### OBJECTIF ANNONCÉ
Dans le texte sur l'initiative française au Liban, résumez s'il vous plaît le paragraphe qui commence par « Toutefois l'initiative française a échoué », en gardant ses faits principaux.

### TEXTE
------------------------------------
J’ai été très surpris de voir le président français Emmanuel Macron arriver au Liban deux jours après l’explosion du port de Beyrouth qui a eu lieu le 04 août 2020, dévastant une grande partie de la ville. Au premier abord j’ai inscrit cette visite dans le registre des relations historiques qui lient la France et le Liban. Cependant, je me suis longuement interrogé sur le sens et les objectifs de cette visite chargée de symboles. Je me suis longuement abstenu avant de rédiger ces quelques lignes.
En prime abord, j’ai vu dans l’initiative française au Liban beaucoup de bonne volonté, mais j’ai également remarqué le plafond des ambitions très élevées qu’a imposé le président français à l’establishment politique libanais surtout dans le contexte actuel au Proche-Orient.
Le président Macron a donné très peu de temps à la classe politique libanaise afin de former un nouveau gouvernement et ainsi lancer les réformes nécessaires. Toutefois, le président Macron est bien conscient de la complexité de la situation au Liban, accompagnée par une corruption intégrée, ainsi qu’un système politico-confessionnel fondé générant un sectarisme sans précédent.
Le président Macron et avec lui l’Europe tente de maintenir une de leur dernière position au Proche-Orient. Il convient également de préciser que les stratégies et les postures politiques des États-Unis ont fortement contribué à sortir Français et Européens d’Iran, d’Irak, de Syrie, et maintenant ils œuvrent pour les sortir du Liban.
Il semble également que le président Français ait voulu jouer sur les contradictions internationales essayant une approche envers la Russie et peut-être l’Iran à partir du Liban. Ce qui pourrait permettre à la France de participer à l’exploration du gaz en Méditerranée, tout en investissant les entreprises françaises au Liban, notamment dans la reconstruction du port de Beyrouth.
Le président Macron s’est heurté au Liban à la classe politique au pouvoir depuis des décennies, qui traverse de nos jours une crise existentielle, compromettant l’avenir du Liban. La manière d’agir de la classe politique libanaise a été un des facteurs qui ont contribué à l’échec de l’initiative Française.
Toutefois l’initiative française a échoué du fait de la révision américaine de cette dernière. Tous les observateurs s’accordent à dire qu’il y a eu certainement au départ une coordination franco-américaine au sujet de l’initiative française au Liban, puis une remise en cause américaine de cette démarche. Il est de nos jours indéniable que les États-Unis ont aussi comme objectif d’empêcher la France de tirer un gain politique, ou notamment économique au Liban.
La révision des États-Unis de l’initiative Française s’inscrit dans le registre de la guerre permanente que cette dernière mène contre la France et à travers elle contre l’Europe. Une grande partie de ce qui se passe au Liban dans le cadre de l’initiative française est un affrontement américano-européen sur la scène libanaise.
Cependant, le président Emmanuel Macron ne pourra pas permettre à son initiative au Liban d’échouer complétement et en même temps il ne pourra pas non plus se retirer de l’arène libanaise.
------------------------------------
### DONNÉES FOURNIES
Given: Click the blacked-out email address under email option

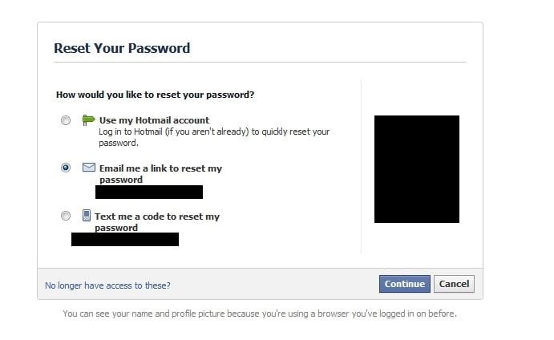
------------------------------------
### PROBLÈME RÉSOLU
L'initiative française au Liban a échoué à cause de sa révision par les États-Unis. Selon tous les observateurs, il y a d'abord eu une coordination franco-américaine à son sujet, puis une remise en cause américaine. Les États-Unis cherchent aussi à empêcher la France d'en tirer un gain politique ou économique au Liban.